Records shown below:

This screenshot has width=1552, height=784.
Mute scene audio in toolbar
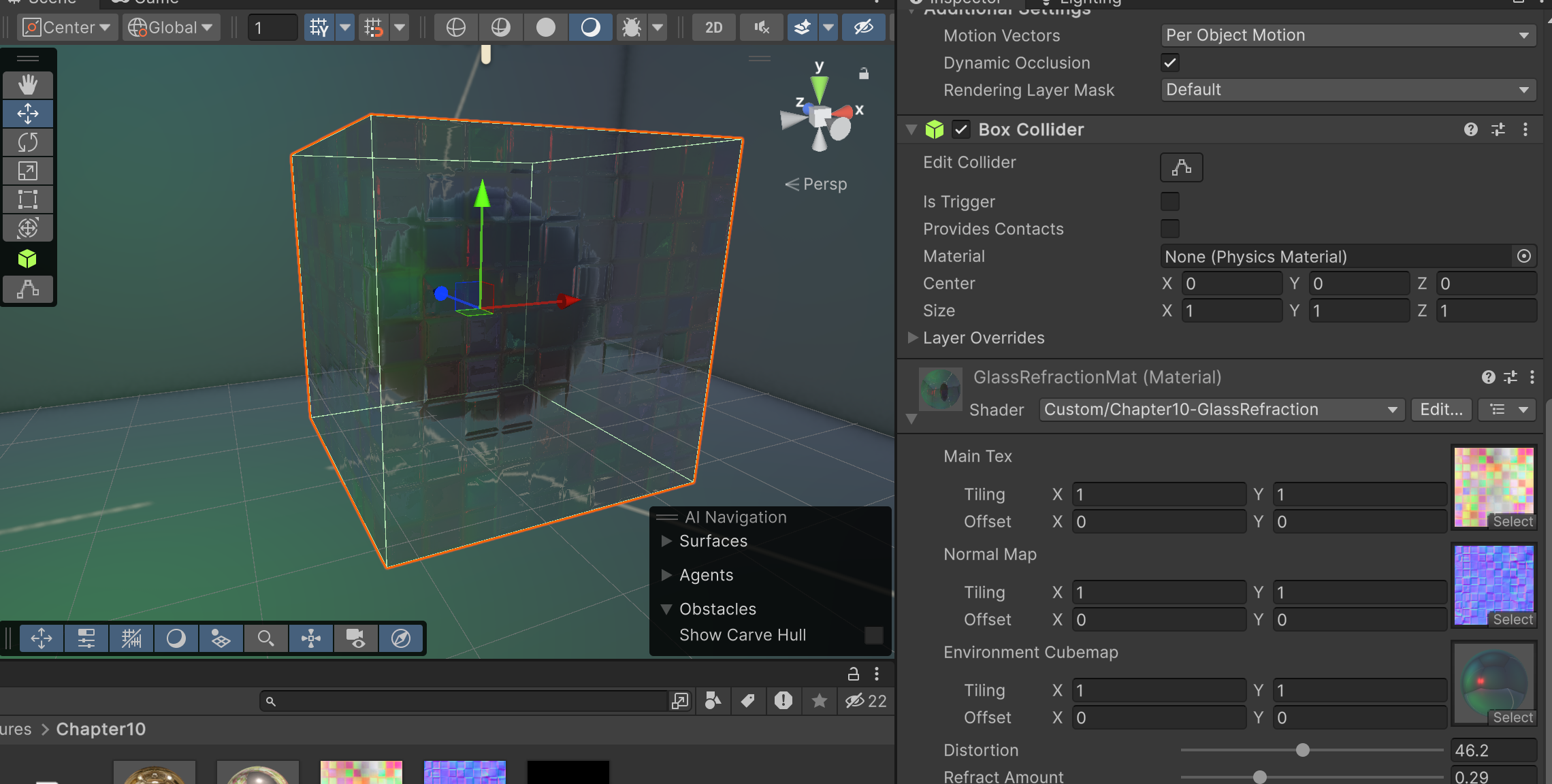click(x=762, y=27)
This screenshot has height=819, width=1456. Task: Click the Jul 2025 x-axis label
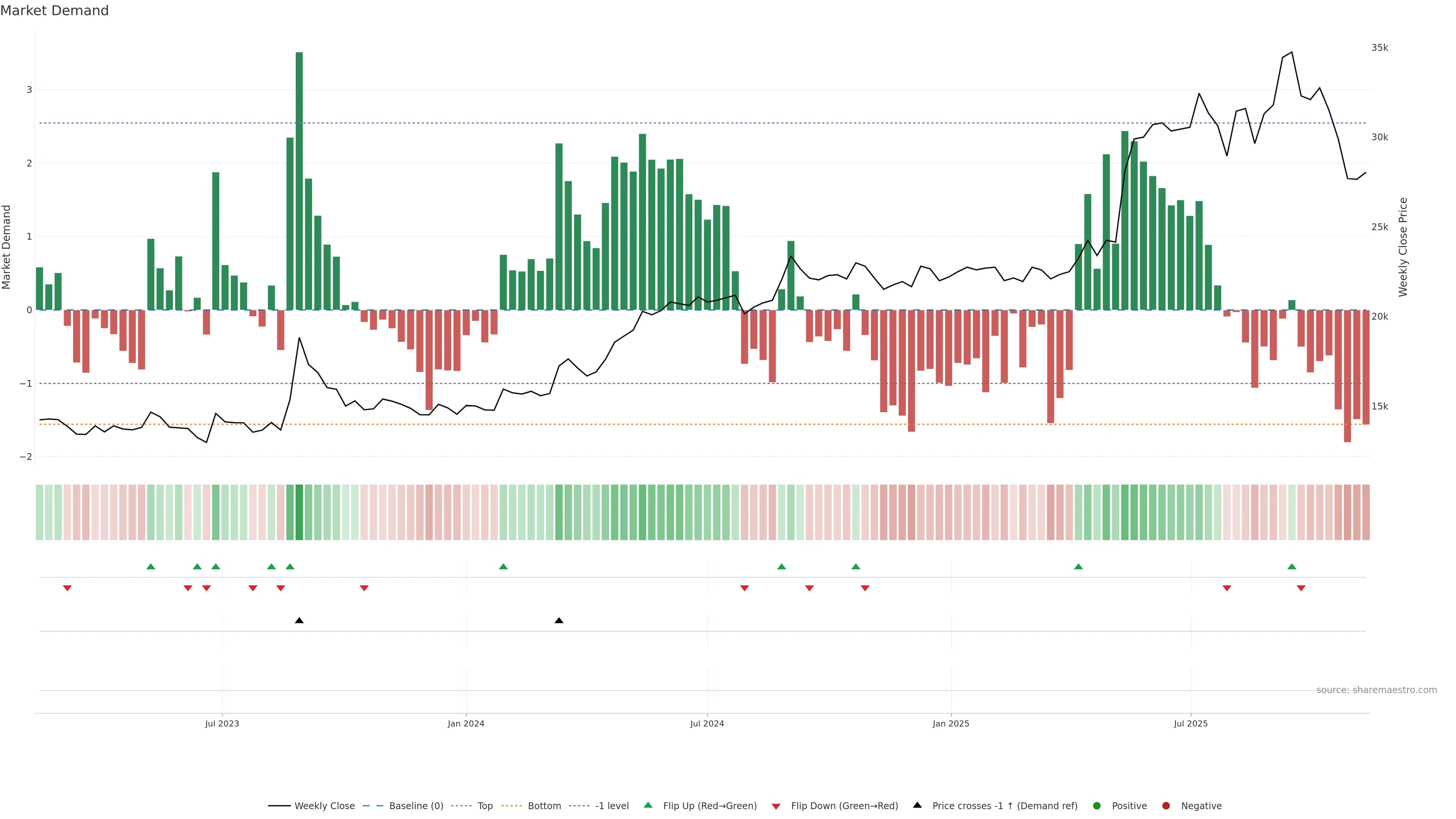(1190, 723)
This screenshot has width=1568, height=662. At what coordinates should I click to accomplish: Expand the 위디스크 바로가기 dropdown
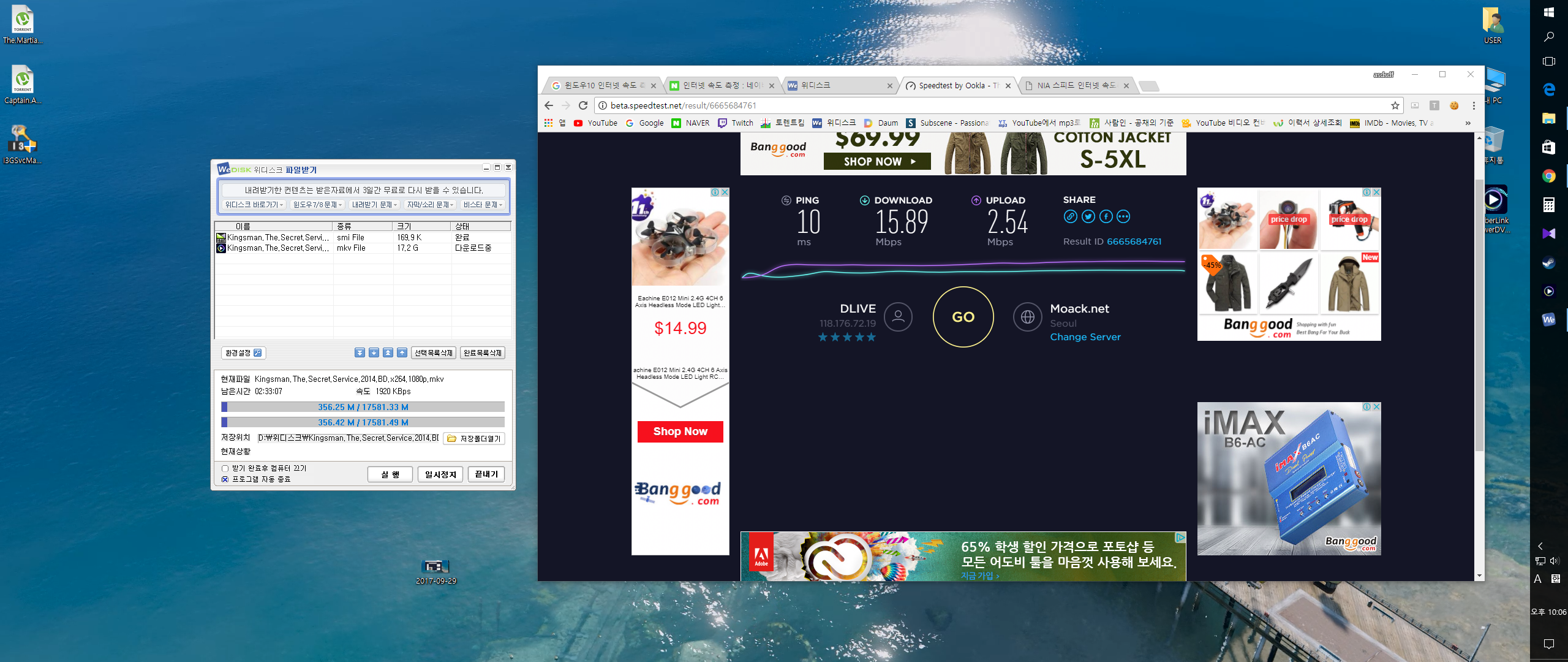[x=254, y=205]
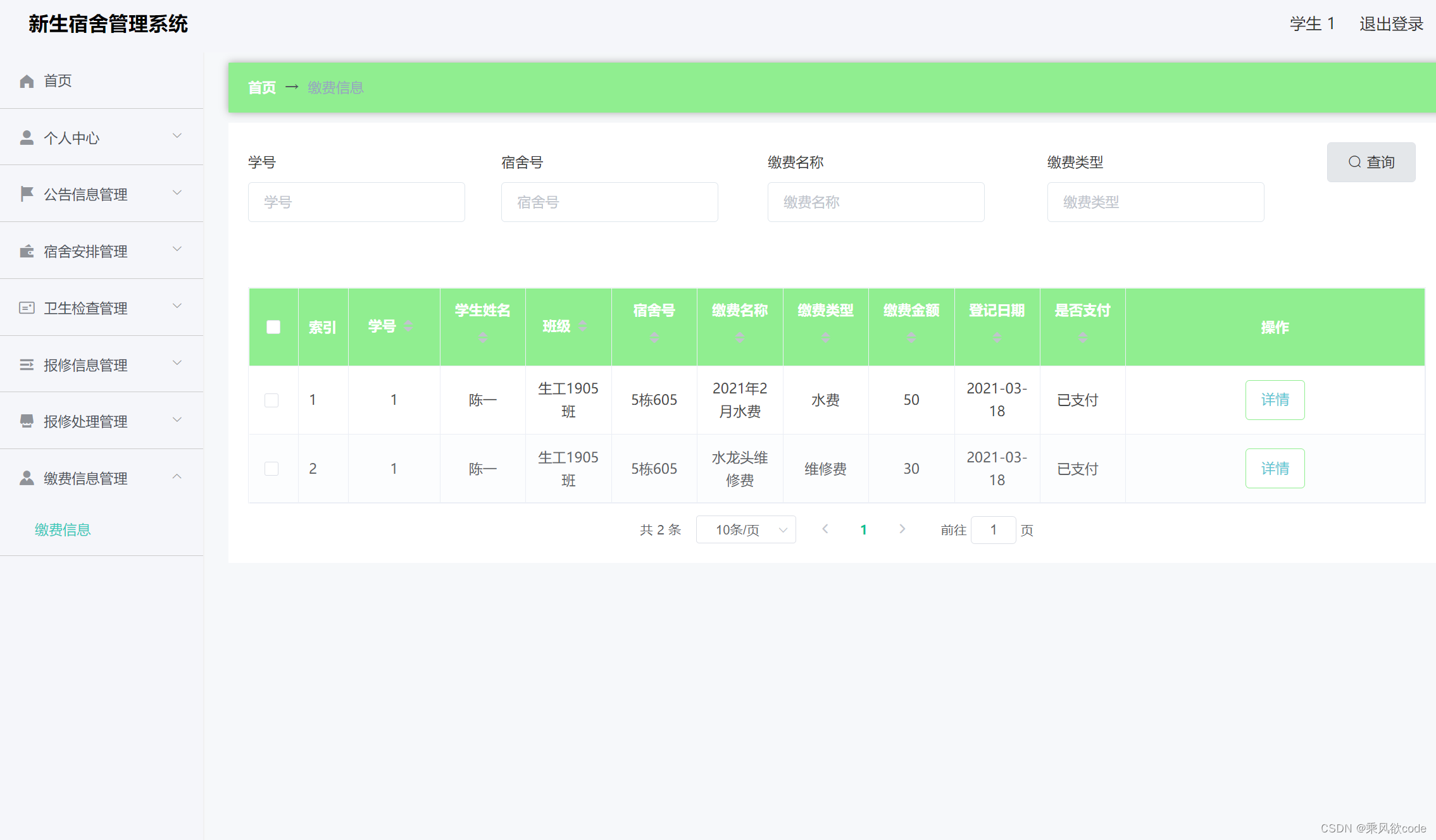Check the table header select-all checkbox
Viewport: 1436px width, 840px height.
(273, 327)
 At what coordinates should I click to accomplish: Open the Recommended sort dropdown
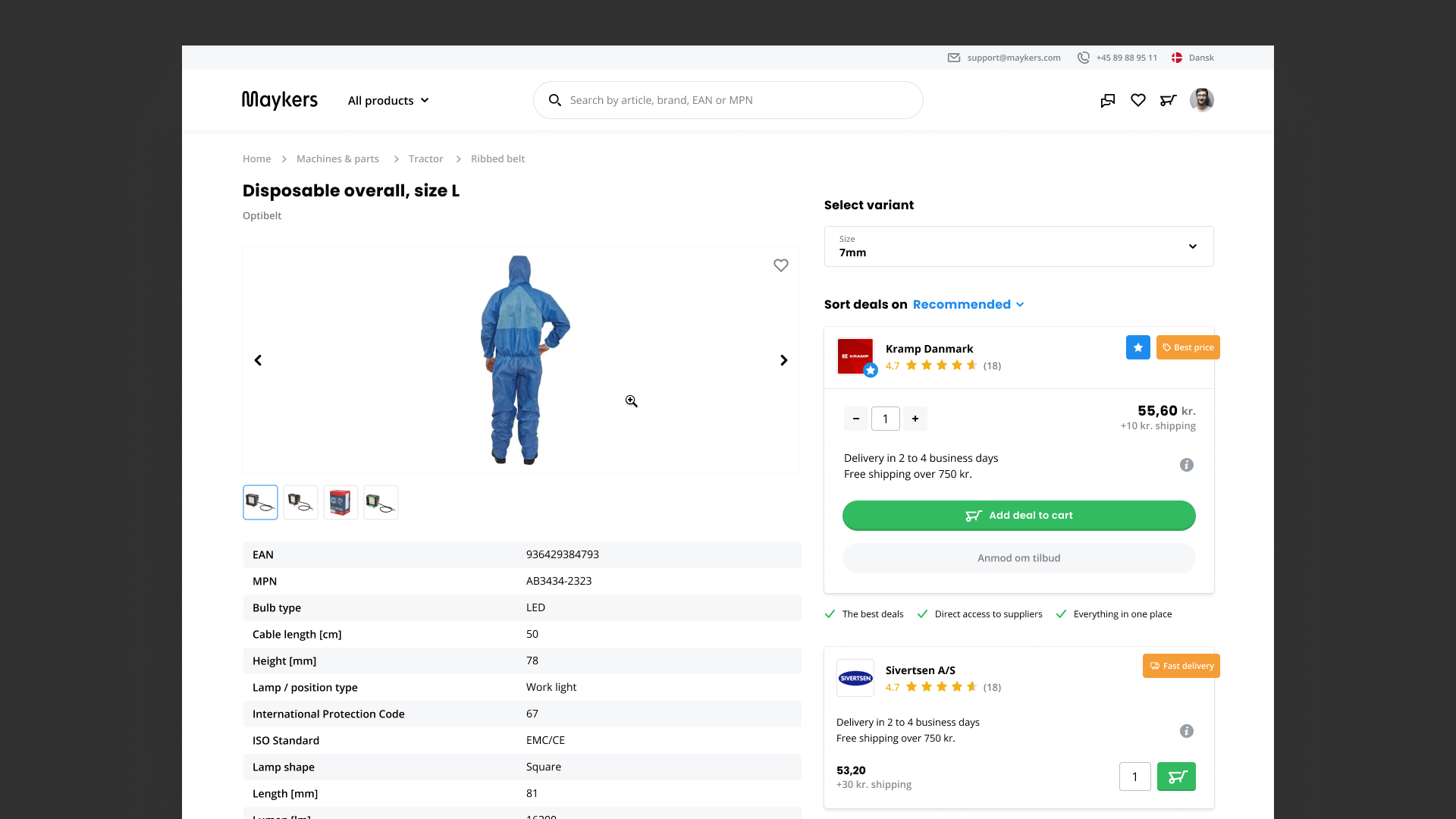tap(968, 304)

End of Records shown.

**What you are asked to do:**
Copy the records above exactly. The pictures are not part of the copy.

**Solution below:**
This screenshot has width=1552, height=784.
Mute scene audio in toolbar
click(x=762, y=27)
This screenshot has height=819, width=1456. Task: Click the Jul 2025 x-axis label
(1190, 723)
This screenshot has width=1568, height=662. At what coordinates should I click to accomplish: Expand the 위디스크 바로가기 dropdown
[x=254, y=205]
Check the table header select-all checkbox
Viewport: 1436px width, 840px height.
(273, 327)
 At what coordinates should I click to accomplish: Open the Recommended sort dropdown
tap(968, 304)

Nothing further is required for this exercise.